--- SUPPLIED MATERIAL ---

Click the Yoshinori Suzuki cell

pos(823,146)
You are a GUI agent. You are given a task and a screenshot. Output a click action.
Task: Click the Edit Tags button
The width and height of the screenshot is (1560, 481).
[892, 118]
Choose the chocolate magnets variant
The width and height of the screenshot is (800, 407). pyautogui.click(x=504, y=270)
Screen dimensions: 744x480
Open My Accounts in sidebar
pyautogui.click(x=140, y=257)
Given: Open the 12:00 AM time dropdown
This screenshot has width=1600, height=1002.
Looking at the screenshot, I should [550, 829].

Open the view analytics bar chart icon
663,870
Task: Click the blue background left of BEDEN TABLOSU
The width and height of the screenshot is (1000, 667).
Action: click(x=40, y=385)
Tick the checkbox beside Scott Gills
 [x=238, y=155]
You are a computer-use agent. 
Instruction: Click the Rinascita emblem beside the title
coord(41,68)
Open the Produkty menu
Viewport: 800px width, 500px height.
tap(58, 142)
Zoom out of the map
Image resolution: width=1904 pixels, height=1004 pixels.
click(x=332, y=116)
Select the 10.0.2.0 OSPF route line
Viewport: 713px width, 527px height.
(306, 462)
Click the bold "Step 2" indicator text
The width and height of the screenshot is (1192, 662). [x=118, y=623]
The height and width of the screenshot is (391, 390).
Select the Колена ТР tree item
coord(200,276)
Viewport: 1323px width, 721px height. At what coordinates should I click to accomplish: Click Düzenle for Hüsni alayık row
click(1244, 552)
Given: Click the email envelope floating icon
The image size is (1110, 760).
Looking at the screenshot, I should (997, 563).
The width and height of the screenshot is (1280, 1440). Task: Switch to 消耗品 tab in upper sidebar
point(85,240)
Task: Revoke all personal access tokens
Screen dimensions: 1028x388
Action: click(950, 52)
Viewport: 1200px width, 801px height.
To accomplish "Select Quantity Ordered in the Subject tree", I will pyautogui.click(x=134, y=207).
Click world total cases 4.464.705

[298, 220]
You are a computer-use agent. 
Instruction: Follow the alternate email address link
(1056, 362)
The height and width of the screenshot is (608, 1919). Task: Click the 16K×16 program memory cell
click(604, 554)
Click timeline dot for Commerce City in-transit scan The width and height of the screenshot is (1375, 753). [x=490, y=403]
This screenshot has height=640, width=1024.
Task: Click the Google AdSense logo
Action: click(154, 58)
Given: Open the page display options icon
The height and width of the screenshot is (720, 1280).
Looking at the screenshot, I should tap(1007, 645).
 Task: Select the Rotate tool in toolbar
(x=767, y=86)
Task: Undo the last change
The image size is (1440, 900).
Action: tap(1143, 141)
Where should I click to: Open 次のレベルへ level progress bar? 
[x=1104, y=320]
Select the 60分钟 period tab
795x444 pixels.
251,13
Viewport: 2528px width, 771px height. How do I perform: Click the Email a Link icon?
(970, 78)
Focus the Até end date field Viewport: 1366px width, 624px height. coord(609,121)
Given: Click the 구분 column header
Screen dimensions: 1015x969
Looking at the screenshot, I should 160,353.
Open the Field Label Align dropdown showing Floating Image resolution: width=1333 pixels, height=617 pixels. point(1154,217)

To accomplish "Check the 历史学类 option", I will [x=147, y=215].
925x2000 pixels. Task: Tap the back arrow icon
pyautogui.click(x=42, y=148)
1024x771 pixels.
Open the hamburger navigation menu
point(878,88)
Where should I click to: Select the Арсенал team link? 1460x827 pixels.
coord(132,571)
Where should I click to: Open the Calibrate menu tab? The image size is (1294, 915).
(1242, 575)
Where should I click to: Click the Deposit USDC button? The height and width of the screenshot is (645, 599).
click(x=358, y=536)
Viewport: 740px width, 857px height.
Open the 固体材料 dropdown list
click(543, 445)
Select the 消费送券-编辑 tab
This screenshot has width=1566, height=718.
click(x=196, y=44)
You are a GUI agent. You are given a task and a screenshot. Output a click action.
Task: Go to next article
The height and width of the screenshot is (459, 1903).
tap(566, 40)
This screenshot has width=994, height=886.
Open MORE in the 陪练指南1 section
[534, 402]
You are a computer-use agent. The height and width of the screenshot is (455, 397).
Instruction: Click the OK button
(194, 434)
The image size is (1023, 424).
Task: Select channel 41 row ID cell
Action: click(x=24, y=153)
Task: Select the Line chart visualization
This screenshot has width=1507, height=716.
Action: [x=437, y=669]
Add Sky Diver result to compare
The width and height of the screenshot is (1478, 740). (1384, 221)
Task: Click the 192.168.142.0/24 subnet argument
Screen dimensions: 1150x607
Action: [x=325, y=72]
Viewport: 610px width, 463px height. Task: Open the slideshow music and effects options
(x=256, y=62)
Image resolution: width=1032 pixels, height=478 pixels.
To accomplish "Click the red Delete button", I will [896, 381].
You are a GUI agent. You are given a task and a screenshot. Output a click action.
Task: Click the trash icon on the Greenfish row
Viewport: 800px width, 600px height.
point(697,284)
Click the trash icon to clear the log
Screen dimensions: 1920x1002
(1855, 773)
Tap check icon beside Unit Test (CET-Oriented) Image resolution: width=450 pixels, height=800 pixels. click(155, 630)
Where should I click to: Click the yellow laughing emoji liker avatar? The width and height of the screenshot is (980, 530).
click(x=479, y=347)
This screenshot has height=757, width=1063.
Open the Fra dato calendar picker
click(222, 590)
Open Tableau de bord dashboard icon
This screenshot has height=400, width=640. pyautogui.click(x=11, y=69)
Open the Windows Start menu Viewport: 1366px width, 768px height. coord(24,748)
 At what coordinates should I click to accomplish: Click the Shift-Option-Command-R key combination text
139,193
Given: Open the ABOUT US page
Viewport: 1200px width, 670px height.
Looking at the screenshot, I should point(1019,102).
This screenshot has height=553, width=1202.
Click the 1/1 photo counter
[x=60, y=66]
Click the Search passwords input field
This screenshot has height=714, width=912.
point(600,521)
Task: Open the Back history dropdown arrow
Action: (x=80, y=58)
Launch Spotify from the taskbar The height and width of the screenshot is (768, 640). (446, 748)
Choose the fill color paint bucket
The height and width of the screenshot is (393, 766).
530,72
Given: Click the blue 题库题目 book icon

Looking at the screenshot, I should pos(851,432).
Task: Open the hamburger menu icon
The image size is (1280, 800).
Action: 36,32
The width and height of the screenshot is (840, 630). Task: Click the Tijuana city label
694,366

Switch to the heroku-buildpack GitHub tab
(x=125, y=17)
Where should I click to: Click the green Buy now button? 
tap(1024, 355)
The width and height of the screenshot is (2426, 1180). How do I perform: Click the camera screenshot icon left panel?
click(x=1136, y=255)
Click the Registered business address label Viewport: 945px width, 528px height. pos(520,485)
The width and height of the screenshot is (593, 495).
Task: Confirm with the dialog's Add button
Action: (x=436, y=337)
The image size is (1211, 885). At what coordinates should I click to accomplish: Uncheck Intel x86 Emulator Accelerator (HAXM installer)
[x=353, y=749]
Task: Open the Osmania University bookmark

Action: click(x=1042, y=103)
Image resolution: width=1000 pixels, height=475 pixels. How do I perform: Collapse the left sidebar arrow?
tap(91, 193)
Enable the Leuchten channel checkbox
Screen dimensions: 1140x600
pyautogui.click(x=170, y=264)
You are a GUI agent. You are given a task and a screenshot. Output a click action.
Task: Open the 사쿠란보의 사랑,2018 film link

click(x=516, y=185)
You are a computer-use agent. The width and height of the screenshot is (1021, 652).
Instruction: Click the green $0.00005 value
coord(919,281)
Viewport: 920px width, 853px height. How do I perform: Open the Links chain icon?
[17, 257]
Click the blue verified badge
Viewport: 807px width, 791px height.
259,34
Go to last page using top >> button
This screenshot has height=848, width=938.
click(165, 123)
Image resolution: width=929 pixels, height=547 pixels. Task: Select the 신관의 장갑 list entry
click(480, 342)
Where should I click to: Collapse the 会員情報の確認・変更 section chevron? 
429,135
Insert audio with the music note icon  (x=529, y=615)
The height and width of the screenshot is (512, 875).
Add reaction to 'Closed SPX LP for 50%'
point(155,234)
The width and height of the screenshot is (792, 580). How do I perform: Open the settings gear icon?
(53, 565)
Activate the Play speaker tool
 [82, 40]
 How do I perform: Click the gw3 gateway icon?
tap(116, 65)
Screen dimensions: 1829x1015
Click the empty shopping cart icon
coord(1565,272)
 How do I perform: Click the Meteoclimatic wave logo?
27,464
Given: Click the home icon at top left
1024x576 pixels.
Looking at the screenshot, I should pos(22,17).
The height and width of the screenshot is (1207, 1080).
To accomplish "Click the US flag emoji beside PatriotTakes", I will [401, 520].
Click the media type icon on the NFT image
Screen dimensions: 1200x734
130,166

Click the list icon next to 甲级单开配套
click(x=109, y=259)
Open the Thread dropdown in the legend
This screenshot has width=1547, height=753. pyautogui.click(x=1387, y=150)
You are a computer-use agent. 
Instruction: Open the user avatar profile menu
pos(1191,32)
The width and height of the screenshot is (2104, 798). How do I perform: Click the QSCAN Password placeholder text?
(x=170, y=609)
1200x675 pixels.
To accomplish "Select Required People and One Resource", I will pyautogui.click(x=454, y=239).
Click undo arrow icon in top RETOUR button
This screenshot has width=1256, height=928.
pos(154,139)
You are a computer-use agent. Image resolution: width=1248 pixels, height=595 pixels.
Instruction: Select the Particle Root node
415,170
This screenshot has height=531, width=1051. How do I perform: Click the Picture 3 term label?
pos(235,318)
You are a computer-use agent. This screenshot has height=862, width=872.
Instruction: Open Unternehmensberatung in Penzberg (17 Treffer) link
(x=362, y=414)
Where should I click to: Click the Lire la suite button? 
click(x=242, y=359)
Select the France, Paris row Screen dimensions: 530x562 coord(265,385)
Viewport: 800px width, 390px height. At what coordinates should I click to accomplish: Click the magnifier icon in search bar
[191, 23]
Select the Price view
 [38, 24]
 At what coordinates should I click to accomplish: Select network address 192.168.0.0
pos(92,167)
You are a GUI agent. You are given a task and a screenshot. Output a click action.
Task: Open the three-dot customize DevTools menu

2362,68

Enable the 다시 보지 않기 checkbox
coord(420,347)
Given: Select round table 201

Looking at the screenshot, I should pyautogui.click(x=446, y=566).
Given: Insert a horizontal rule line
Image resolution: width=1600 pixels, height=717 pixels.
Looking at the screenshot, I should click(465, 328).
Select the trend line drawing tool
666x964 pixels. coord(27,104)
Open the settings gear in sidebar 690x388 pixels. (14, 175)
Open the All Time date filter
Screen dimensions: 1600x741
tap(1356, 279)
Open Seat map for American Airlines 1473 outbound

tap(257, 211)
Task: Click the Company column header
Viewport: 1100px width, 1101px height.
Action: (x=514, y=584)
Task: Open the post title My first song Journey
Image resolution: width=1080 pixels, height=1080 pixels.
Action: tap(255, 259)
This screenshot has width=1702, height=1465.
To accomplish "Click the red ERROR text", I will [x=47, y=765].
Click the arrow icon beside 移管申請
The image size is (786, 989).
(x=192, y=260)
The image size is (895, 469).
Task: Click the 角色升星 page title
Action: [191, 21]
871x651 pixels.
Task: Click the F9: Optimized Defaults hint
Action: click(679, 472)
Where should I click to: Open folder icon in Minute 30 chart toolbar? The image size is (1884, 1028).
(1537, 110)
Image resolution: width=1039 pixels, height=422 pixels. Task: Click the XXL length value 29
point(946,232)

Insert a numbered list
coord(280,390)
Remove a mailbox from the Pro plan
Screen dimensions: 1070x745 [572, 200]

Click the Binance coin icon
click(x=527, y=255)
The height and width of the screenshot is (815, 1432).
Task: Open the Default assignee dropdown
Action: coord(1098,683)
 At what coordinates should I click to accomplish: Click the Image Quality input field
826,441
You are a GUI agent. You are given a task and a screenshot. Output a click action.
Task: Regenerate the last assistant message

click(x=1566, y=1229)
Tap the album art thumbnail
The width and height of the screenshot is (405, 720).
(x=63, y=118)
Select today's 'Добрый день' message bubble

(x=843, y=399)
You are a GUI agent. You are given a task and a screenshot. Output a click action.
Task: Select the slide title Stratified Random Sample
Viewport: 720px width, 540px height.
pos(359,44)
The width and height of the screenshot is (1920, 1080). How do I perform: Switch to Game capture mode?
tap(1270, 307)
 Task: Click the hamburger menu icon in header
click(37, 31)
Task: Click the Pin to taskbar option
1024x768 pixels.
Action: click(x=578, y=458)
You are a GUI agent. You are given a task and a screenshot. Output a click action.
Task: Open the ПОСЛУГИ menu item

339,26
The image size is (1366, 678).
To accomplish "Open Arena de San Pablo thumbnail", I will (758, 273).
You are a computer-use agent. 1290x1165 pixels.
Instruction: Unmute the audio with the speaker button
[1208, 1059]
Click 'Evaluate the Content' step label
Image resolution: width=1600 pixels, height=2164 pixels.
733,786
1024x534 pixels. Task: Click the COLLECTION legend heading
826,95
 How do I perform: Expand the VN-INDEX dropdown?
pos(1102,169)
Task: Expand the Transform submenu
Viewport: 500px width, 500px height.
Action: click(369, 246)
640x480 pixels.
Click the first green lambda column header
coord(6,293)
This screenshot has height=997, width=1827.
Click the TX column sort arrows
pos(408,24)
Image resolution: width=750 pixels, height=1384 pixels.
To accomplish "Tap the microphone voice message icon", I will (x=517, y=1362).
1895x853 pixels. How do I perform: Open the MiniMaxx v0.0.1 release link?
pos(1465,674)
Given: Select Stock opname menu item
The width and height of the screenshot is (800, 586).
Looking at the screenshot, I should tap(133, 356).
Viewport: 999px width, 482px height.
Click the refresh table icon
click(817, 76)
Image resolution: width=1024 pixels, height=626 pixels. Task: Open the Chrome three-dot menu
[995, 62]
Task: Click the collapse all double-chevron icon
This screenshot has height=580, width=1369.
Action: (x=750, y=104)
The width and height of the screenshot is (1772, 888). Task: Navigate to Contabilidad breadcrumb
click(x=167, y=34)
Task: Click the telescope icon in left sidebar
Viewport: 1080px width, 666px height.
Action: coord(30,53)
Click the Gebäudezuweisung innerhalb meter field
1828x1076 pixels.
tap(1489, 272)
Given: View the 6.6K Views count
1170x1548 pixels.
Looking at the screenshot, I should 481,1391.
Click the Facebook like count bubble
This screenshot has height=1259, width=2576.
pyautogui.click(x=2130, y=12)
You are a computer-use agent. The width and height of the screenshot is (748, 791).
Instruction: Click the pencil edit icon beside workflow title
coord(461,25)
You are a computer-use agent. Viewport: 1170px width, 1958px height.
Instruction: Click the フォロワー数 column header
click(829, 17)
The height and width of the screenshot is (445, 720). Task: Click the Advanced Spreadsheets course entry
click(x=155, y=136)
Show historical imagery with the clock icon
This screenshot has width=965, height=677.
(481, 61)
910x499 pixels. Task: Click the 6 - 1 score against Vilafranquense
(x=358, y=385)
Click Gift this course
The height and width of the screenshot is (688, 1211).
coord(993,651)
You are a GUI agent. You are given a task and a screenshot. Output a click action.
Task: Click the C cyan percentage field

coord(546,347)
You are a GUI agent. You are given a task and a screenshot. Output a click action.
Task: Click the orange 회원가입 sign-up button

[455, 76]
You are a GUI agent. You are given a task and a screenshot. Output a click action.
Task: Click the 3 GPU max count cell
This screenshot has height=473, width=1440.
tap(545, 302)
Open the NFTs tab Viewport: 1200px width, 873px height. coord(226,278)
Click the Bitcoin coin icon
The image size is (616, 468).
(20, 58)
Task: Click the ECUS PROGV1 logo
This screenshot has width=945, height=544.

---

Take every line from the data that contains the word "computer".

You are a computer-use agent. 
You are a computer-use agent. 
You are a computer-use agent. The height and width of the screenshot is (455, 397).
You are a computer-use agent. The width and height of the screenshot is (1021, 652).
You are a computer-use agent. 
You are a computer-use agent. Image resolution: width=1248 pixels, height=595 pixels.
You are a computer-use agent. This screenshot has height=862, width=872.
You are a computer-use agent. 1290x1165 pixels.
You are a computer-use agent. The width and height of the screenshot is (748, 791).
You are a computer-use agent. Viewport: 1170px width, 1958px height.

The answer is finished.